I have been a member of the Massachusetts Bar for 20 years and, even though I have lived in Texas since 2005, I still get calls about Massachusetts non-compete agreements from time to time. In the wake of the state’s recent passage of a lengthy — but not entirely clear — non-compete statute, I expect those calls will become more frequent.

While the new law will make enforcing non-competes more difficult (and sometimes impossible) in some situations, it’s notable what agreements are not subject to the statute. Confidentiality agreements, employee non-solicitation agreements, and even restraints against customer solicitation — which most states evaluate with the same scrutiny as a non-compete — are all exempted from the new law. So, Massachusetts employers may be able to prevent unfair competition through agreements that aren’t evaluated under the new statute at all.

The new law prohibits non-competes that last more than 12 months post-employment. It also prohibits non-compete agreements against employees who are non-exempt under the Fair Labor Standards Act, and prevents an employer from enforcing a non-compete against employees who have been laid off or terminated without cause (a term that isn’t defined). It also creates a host of new procedures for employers seeking to implement non-compete agreements. Agreements with new employees must be provided by the earlier of: i) the time a “formal offer” of employment is made; or ii) 10 days before employment starts. Existing employees must be given at least 10 business days to consider whether to accept new non-competes, and continued employment is no longer sufficient consideration for those mid-employment non-competes. Instead, new consideration that is “fair and reasonable” must be provided to support new restrictions.

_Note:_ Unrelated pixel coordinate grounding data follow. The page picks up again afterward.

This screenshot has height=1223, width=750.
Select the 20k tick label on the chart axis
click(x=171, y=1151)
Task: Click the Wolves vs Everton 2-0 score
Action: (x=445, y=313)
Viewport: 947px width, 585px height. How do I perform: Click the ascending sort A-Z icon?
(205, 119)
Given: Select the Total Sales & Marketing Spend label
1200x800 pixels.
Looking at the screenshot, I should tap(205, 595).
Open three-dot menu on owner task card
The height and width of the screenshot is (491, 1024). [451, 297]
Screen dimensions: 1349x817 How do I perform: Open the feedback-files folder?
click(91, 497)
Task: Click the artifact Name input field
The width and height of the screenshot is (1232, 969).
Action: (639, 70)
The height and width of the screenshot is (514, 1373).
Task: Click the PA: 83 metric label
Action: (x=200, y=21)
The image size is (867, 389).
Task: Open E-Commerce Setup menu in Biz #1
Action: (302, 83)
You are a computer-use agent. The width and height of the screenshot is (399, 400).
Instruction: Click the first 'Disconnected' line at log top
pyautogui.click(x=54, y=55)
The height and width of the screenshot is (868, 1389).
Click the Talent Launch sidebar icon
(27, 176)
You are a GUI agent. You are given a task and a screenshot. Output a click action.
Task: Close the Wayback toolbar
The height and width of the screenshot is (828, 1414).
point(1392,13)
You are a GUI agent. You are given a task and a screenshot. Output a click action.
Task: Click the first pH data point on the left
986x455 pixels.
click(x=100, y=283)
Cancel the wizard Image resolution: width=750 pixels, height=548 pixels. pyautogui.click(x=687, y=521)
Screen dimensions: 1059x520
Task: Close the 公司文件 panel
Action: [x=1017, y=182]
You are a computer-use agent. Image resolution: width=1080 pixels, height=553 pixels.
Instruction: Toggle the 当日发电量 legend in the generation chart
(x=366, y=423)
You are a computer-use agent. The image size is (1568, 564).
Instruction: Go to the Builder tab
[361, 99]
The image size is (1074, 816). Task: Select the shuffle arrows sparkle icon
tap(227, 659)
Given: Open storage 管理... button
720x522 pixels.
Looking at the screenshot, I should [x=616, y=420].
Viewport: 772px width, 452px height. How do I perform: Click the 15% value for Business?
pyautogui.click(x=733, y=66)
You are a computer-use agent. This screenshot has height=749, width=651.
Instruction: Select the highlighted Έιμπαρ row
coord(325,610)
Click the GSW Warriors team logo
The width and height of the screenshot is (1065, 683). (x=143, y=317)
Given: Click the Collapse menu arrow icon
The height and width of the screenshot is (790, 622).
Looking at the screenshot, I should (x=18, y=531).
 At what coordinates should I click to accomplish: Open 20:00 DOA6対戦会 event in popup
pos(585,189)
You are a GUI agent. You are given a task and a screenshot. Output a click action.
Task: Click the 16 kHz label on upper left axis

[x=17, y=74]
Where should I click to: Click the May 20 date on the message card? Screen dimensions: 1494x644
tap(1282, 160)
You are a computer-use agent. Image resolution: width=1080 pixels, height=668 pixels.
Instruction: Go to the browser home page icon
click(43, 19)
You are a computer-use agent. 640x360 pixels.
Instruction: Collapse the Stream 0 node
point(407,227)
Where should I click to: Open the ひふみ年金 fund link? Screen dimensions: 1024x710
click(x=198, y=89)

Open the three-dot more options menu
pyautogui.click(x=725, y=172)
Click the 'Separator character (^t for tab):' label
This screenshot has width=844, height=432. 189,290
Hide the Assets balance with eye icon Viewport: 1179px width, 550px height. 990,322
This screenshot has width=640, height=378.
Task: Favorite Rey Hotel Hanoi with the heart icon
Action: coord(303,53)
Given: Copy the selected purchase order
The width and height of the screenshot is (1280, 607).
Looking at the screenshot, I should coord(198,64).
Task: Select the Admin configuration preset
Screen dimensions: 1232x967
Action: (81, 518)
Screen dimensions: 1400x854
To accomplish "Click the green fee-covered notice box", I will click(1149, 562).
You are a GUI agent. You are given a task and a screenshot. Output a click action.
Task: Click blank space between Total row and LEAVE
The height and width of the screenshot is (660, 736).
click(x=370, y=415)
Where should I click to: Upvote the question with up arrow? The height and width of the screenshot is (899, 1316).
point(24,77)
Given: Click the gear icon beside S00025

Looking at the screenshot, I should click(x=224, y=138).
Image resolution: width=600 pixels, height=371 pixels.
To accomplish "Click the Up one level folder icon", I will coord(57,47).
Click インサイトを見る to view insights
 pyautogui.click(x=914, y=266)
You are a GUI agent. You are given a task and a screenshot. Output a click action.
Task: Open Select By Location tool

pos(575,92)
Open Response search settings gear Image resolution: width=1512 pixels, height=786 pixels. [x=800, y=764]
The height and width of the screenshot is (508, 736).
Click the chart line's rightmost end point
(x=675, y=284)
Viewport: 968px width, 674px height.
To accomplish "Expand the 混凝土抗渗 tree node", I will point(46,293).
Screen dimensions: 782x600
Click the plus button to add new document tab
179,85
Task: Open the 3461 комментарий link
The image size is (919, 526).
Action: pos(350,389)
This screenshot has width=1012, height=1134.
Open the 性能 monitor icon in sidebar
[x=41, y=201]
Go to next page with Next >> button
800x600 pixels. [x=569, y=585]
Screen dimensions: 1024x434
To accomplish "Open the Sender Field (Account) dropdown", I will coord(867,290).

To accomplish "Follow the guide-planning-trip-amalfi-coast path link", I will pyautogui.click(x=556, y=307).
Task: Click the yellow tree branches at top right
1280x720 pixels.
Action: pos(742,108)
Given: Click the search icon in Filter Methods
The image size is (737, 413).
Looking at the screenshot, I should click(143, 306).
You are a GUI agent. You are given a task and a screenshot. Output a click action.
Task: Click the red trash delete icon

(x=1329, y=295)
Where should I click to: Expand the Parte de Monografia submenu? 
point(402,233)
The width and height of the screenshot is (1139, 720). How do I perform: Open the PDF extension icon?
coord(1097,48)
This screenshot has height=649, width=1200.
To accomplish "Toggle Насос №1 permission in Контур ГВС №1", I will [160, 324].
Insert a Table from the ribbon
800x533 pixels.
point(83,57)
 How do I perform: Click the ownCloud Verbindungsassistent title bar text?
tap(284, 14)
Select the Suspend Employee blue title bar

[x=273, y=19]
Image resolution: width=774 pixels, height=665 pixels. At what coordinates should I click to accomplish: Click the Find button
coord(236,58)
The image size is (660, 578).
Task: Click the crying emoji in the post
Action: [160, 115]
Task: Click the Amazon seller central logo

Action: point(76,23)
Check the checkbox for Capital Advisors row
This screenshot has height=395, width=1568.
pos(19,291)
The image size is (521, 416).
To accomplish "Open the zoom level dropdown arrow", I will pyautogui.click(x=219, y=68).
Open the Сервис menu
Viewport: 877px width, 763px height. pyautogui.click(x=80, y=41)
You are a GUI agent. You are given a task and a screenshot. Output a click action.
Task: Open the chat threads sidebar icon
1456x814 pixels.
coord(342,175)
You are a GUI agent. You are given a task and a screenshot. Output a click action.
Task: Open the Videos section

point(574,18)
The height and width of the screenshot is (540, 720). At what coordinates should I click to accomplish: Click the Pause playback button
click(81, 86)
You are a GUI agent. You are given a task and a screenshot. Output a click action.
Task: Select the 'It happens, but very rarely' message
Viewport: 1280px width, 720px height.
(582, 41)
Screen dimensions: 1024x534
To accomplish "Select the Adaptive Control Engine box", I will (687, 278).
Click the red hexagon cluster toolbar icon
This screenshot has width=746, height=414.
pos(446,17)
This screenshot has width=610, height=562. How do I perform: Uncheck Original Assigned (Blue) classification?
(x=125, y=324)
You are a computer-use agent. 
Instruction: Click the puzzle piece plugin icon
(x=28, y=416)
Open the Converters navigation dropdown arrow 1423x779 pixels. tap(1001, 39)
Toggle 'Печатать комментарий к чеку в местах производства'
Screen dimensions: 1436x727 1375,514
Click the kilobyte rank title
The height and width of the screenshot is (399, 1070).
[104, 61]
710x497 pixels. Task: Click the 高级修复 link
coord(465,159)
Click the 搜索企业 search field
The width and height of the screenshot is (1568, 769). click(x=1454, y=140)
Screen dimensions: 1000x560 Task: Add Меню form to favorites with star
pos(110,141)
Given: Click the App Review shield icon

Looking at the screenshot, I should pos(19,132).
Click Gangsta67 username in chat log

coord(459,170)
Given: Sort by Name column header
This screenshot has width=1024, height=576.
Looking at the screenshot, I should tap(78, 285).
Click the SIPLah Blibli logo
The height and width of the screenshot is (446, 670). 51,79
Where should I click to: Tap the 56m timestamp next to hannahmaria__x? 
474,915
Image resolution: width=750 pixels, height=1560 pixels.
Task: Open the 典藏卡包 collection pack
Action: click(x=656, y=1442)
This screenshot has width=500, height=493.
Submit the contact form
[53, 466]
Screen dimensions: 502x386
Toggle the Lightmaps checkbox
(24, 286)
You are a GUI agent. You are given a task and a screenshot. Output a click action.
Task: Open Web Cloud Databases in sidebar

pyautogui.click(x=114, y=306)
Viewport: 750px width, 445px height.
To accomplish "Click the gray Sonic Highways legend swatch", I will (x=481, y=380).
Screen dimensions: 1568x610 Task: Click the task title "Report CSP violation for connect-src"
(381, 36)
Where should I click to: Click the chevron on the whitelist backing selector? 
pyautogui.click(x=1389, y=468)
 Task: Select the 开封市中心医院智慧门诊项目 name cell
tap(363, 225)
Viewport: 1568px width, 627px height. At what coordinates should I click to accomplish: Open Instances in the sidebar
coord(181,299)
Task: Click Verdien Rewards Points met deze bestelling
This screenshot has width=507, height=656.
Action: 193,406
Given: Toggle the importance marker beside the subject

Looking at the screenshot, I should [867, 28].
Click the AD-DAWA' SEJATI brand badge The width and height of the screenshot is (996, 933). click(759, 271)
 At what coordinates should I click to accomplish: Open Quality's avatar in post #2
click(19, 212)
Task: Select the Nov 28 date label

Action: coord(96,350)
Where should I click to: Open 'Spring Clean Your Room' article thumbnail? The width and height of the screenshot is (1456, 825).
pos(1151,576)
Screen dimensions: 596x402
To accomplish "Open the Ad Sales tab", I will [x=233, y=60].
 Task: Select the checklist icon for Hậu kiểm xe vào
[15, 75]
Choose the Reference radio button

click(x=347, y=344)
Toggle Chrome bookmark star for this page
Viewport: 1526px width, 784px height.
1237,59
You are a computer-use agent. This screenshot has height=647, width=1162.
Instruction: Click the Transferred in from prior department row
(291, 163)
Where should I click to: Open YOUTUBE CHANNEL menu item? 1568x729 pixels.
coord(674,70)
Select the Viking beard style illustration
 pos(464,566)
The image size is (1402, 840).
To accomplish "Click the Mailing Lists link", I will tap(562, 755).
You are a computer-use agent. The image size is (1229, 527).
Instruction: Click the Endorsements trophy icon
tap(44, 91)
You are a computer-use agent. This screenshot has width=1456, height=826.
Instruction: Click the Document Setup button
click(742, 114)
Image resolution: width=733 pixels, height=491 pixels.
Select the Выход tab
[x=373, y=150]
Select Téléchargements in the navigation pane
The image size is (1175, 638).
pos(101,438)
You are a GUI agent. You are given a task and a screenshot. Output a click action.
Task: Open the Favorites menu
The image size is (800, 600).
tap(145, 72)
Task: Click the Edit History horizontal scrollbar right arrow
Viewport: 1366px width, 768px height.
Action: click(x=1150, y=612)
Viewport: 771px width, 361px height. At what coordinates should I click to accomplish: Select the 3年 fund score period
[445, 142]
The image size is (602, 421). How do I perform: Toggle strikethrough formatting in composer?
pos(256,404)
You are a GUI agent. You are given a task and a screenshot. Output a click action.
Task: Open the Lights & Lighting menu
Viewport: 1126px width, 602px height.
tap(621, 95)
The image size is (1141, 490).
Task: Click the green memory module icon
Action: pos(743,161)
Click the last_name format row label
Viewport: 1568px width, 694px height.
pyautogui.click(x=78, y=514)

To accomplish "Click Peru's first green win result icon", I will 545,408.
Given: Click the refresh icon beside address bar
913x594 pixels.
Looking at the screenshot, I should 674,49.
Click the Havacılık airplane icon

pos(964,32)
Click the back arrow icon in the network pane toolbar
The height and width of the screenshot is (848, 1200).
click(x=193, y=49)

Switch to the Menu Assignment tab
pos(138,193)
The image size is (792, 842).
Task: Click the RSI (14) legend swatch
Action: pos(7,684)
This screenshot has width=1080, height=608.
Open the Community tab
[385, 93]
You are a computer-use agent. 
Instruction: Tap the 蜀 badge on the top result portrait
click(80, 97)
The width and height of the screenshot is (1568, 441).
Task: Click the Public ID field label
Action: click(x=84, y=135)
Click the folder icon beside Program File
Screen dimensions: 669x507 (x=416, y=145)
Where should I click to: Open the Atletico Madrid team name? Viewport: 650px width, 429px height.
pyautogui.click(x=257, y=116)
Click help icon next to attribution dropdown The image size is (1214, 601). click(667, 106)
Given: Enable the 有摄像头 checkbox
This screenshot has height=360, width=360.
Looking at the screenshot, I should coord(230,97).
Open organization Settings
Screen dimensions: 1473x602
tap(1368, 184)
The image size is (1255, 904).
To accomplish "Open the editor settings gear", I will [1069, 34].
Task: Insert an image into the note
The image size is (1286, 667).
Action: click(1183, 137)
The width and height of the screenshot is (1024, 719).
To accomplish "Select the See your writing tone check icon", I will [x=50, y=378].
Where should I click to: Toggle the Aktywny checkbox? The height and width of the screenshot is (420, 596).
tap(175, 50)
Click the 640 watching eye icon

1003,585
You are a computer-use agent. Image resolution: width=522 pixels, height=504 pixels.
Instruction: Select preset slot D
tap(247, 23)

Another notable aspect of the new law is that all non-competes now need to be supported by either a “garden leave” clause that provides departed employees with at least 50% of their highest annualized base salary paid in the 2 years pre-termination or “other mutually agreed-upon consideration” specified in the non-compete agreement. The statute doesn’t provide guidance on what is required for this garden leave alternative to be sufficient.

The law takes effect October 1, 2018, and applies to all non-compete agreements entered into on or after that date. In advance, all employers with a workforce in Massachusetts should be evaluating any agreement, policy or plan that has a non-compete or forfeiture-for-competition element. Employers should begin to incorporate new language that the statute suggests will help establish “reasonableness,” and thus enforceability. Then, employers will need to keep a close eye on the courts, as there are many questions that the judiciary will be called upon to answer in interpreting the new law: What is a “cause” termination that will allow an employer to enforce a non-compete against a terminated employee?; What is a “formal offer” that triggers the requirement to show a non-compete to a prospective hire?; What is “fair and reasonable” consideration to support a mid-employment non-compete?; What “agreed-upon consideration” short of 50% of base salary can justify a non-compete?; What does a non-compete agreement need to look like to be consistent with “public policy,” as the statute requires?

While these answers will come in time, Massachusetts employers need to start thinking about these issues today.